Les peurs s'accompagnent également de rituels protecteurs..

Les obsessions sont également présentes dans l'image de la schizophrénie. Ils sont caractérisés par la monotonie et l'inertie, ils provoquent rapidement l'apparition de compulsions. Dans un cas, les obsessions perdent progressivement leur couleur émotionnelle, exprimée uniquement en mots. Dans un autre, ils prennent une forme prononcée, conduisent le patient à la folie, le poussent dans le tourment. Suicide extrêmement possible.

Les phénomènes obsessionnels chez les adolescents atteints de schizophrénie présentent une certaine particularité. Les patients ne cherchent pas à cacher leurs obsessions. Les compulsions sont exécutées en public sans honte ni gêne, parfois elles attirent d'autres personnes pour les exécuter. Lorsqu'ils sont rejetés, ils font preuve d'agressivité ou se tournent vers le plaidoyer et la persuasion.

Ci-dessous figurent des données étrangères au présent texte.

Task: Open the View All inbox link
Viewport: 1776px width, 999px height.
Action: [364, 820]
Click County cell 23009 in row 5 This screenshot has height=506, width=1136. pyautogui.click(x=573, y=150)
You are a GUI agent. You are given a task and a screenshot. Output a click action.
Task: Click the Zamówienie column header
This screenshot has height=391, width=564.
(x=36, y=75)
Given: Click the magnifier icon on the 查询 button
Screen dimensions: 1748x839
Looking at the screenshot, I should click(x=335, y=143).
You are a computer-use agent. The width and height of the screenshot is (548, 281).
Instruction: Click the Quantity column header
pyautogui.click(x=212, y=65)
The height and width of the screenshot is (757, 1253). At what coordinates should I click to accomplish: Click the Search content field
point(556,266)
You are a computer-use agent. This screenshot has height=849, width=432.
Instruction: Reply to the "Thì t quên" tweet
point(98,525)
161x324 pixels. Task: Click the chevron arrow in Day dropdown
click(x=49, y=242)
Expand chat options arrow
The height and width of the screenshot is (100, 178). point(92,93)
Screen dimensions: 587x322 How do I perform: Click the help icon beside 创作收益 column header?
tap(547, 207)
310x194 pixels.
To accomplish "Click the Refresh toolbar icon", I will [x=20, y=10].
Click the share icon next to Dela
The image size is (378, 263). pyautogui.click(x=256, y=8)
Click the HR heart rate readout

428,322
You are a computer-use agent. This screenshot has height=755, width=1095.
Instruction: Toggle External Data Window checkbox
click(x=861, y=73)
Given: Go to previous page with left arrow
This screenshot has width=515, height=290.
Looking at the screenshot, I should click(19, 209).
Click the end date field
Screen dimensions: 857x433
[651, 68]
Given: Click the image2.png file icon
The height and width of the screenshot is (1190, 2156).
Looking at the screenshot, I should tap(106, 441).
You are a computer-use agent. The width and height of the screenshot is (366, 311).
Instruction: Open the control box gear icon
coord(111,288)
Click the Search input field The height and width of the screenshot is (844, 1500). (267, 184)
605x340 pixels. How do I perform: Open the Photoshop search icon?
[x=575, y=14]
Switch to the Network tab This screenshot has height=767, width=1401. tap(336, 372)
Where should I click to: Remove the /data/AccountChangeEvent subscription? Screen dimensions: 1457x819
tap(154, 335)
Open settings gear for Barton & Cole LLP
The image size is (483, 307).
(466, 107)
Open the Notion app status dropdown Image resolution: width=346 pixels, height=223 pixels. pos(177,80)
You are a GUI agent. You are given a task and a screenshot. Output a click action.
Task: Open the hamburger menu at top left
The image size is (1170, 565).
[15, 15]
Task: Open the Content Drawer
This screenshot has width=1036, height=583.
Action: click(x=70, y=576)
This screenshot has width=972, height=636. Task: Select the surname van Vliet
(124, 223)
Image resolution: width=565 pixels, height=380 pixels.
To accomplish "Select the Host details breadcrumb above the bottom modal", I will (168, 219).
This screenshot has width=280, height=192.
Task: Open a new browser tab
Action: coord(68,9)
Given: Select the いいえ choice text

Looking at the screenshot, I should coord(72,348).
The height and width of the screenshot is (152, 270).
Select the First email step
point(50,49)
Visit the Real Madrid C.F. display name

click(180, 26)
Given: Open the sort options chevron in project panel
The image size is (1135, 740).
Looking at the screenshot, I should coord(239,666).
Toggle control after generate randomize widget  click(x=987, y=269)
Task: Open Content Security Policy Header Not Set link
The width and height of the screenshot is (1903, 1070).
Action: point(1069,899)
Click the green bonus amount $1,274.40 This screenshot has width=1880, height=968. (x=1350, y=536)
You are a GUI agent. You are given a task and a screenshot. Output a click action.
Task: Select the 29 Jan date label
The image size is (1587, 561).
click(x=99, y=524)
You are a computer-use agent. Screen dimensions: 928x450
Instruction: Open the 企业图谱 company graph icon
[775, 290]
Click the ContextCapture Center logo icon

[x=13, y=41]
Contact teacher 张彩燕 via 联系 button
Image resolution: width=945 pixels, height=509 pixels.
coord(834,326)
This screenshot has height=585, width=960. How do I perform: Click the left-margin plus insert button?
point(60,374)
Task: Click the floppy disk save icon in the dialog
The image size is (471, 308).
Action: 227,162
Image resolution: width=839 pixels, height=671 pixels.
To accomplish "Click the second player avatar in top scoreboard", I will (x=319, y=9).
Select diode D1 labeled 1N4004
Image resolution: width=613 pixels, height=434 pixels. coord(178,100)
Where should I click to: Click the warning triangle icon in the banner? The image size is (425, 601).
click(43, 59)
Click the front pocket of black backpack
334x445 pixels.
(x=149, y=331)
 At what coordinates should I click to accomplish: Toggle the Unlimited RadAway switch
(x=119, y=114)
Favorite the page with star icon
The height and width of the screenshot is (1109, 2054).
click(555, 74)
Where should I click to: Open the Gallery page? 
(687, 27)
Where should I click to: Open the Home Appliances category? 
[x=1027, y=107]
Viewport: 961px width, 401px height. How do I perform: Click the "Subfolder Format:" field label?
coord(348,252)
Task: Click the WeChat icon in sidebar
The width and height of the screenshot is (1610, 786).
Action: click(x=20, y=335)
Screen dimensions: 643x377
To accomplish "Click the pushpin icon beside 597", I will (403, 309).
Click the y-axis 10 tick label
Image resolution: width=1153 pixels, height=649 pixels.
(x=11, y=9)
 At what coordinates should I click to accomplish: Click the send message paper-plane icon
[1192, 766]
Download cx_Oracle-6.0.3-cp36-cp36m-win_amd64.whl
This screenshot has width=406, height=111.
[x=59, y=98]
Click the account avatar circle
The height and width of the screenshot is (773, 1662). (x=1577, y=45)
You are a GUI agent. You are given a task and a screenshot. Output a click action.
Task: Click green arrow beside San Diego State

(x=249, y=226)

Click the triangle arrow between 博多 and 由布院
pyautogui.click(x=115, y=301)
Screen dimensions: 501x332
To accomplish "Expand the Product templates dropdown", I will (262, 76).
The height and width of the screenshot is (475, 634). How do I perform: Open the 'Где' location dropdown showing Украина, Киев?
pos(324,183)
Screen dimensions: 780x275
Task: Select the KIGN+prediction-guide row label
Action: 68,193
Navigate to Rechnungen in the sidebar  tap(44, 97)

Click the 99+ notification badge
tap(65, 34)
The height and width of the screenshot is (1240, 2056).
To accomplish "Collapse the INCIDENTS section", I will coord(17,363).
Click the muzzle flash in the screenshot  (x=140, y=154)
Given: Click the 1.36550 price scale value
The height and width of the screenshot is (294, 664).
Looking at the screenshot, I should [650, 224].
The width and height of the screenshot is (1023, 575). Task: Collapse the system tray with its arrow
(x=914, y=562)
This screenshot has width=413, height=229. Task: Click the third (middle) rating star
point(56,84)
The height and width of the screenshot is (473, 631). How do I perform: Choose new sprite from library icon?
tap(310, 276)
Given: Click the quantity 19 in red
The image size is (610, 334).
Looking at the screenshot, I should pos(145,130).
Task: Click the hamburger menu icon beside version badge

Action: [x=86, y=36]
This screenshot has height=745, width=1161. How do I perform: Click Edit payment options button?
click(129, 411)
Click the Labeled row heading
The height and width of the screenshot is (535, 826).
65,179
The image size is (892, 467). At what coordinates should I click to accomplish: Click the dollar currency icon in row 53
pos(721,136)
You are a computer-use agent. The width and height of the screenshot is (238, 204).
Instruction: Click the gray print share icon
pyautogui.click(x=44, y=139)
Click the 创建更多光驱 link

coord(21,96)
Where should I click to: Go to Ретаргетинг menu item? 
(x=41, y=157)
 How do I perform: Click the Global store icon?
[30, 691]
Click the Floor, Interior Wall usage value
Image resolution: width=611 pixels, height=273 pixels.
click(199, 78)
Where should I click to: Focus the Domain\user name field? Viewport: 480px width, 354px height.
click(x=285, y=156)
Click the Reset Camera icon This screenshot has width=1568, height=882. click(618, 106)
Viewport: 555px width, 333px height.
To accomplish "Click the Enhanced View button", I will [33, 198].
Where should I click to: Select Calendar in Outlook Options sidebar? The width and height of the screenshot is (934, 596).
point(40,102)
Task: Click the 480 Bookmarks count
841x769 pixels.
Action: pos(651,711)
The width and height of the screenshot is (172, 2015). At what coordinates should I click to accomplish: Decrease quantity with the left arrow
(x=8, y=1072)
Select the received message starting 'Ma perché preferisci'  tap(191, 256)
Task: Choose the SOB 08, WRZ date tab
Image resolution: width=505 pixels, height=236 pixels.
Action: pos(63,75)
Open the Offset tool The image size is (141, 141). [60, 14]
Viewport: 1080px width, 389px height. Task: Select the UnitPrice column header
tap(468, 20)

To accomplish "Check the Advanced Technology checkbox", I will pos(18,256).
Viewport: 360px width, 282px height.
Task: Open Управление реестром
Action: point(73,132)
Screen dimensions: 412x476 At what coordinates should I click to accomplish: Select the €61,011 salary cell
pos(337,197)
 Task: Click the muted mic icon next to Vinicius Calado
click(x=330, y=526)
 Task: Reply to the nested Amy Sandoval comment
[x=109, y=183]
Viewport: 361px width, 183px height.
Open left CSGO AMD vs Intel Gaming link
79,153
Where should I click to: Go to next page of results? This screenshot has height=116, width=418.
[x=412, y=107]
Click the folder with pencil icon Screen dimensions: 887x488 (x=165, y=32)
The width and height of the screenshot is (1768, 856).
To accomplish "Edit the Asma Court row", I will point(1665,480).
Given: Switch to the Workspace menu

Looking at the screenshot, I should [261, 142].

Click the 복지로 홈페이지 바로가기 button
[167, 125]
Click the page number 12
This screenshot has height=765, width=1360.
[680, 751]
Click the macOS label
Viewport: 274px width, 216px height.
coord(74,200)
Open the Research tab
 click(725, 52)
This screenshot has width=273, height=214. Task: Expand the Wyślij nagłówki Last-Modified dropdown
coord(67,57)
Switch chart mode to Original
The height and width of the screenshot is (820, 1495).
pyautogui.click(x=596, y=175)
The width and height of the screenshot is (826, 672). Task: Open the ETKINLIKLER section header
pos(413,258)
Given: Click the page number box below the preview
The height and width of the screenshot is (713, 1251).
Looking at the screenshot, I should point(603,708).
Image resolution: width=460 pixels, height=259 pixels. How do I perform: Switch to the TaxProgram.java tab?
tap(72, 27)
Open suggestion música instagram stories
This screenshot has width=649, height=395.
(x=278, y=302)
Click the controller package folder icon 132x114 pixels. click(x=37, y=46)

La schizophrénie chez les adolescents se caractérise par des idées ennuyeuses de nature agressive, auto-agressive et sexuelle, avec des sensations effrayantes ou, au contraire, douces.

Peu à peu, le syndrome obsessionnel de la schizophrénie se transforme en délire.

Des obsessions surviennent souvent pendant la dépression post-partum. Dans ce cas, la mère a des pensées obsessionnelles qu'elle peut tuer l'enfant..

Lorsque les obsessions deviennent plus prononcées, elles peuvent conduire à un trouble de la perception. La dépersonnalisation est courante. Des inclinations intrusives et des pensées offensantes poussent à la formation d'obsessions hallucinatoires sous forme de pseudo-hallucinations.

Moyens de surmonter

Il est important de savoir que vous ne pouvez pas gérer les obsessions de manière agressive, essayez de les pousser hors de votre tête, avec une volonté forte de vous en débarrasser. Le résultat souhaité ne fonctionnera pas, mais la situation s'aggravera.

Le moyen le plus sûr est d'accepter la présence de pensées obsessionnelles, de se concentrer sur elles, d'arrêter de s'inquiéter et de s'inquiéter. L'absence de peur et d'anxiété les empêche de se nourrir, interrompant la chaîne pathologique.

Un homme de 40 ans, électricien de profession, souffre de multiples phobies obsessionnelles. Peur de perdre la tête, de se suicider. Peur que le mur s'effondre, la maison brûle. Mais la plus grande phobie est de jeter délibérément votre fils par terre..

Le syndrome obsessionnel-compulsif doit être traité par un spécialiste. Dans ce cas, le thérapeute peut utiliser la méthode d'exposition populaire. Cela consiste en ce que le patient commence à réfléchir à l'idée qui le tourmente plusieurs fois, prouvant son irréalité. Dans le cas de l'homme susmentionné, le spécialiste l'invite à réfléchir davantage à ce qui se passera lorsqu'il frappera son fils par terre. Le patient doit inventer et imaginer les conséquences de ce qui a été accompli: les funérailles du bébé, les remords et le désespoir, vaincu par lui, le sentiment de la fin du monde, assis en prison, ou il se suicidera sous l'influence du tourment.

La technique consiste à créer la peur. En même temps, obsession croissante, nous semblons l'épuiser, éteindre la focalisation obsessionnelle. Quelque chose comme l'auto-liquidation se produit.

Lorsque nous essayons de combattre les obsessions avec d'autres expériences et émotions, cela ne sert à rien. Leur concentration, surgissant dans le cerveau, est beaucoup plus faible que celle obsessionnelle. Ces derniers sont simplement alimentés par leur énergie, augmentant parfois, provoquant le développement le plus fort du trouble.

La technique d'exposition peut être trouvée sous le nom de prévention de l'exposition et de la réponse (ERP). Pour chaque cas individuel, une stratégie de traitement individuelle est sélectionnée. ERP occupe une position de leader parmi les méthodes de traitement des obsessions, laissant derrière lui jusqu'à 80% de résultats positifs.

Il convient de rappeler qu'un spécialiste doit traiter le traitement du syndrome obsessionnel. Il ne se prête pas à l'automédication.